SET EXERCISE. Extract every line of the listing below verbatim, leaving the pictures out of your answer.

MATERIALS PROVIDED.
────────────────────
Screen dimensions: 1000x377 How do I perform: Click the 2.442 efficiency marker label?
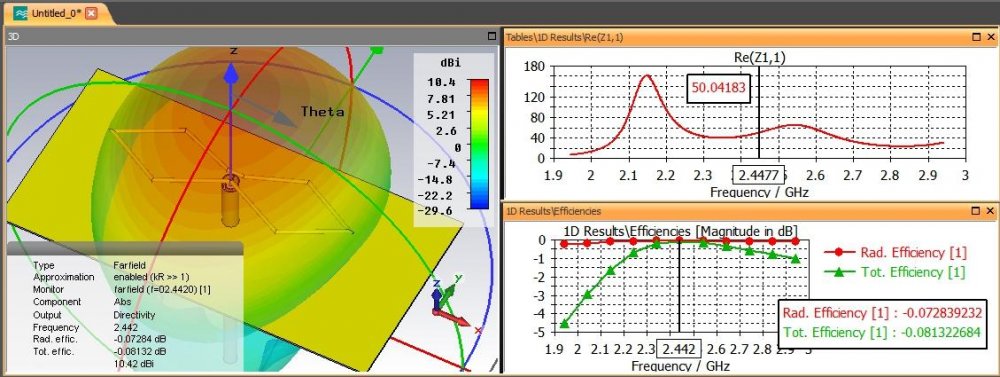680,350
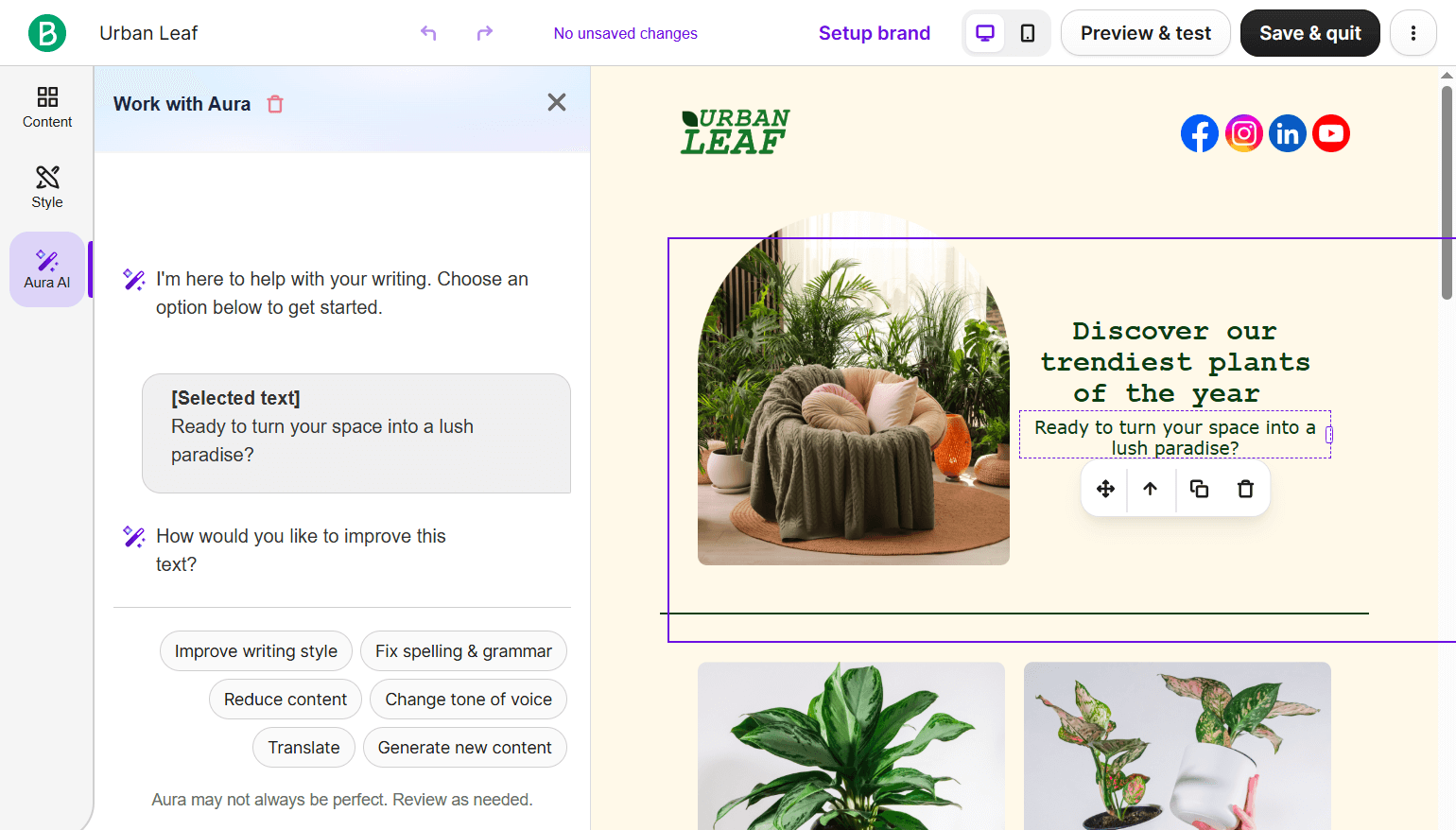Duplicate the selected text block
Viewport: 1456px width, 830px height.
[1199, 489]
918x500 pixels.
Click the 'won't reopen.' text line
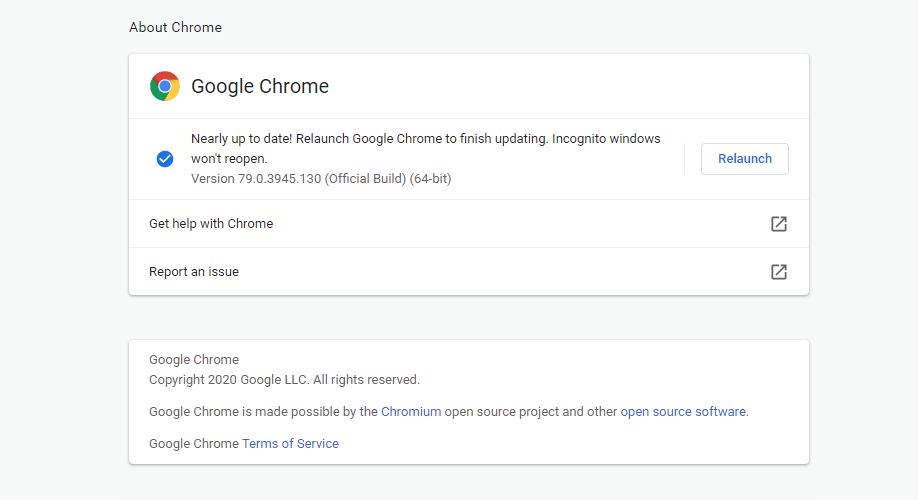point(229,158)
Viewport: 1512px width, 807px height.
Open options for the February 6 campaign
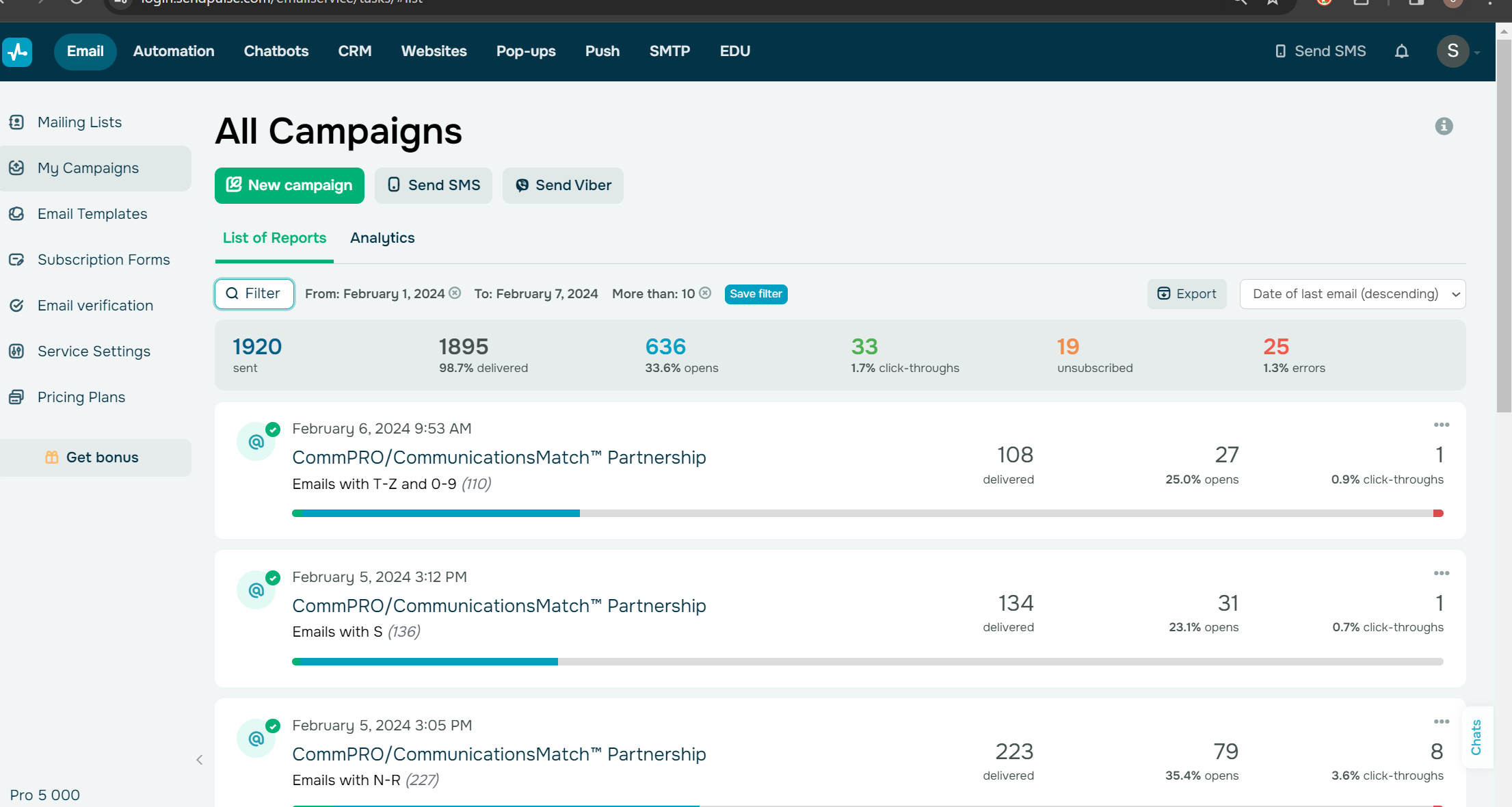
────────────────────
SOLUTION.
Screen dimensions: 1000x377 How do I perform: Click the 2.442 efficiency marker label?
680,350
Duplicate the selected text block
Viewport: 1456px width, 830px height.
[1199, 489]
918x500 pixels.
Click the 'won't reopen.' text line
point(229,158)
Viewport: 1512px width, 807px height.
Open options for the February 6 campaign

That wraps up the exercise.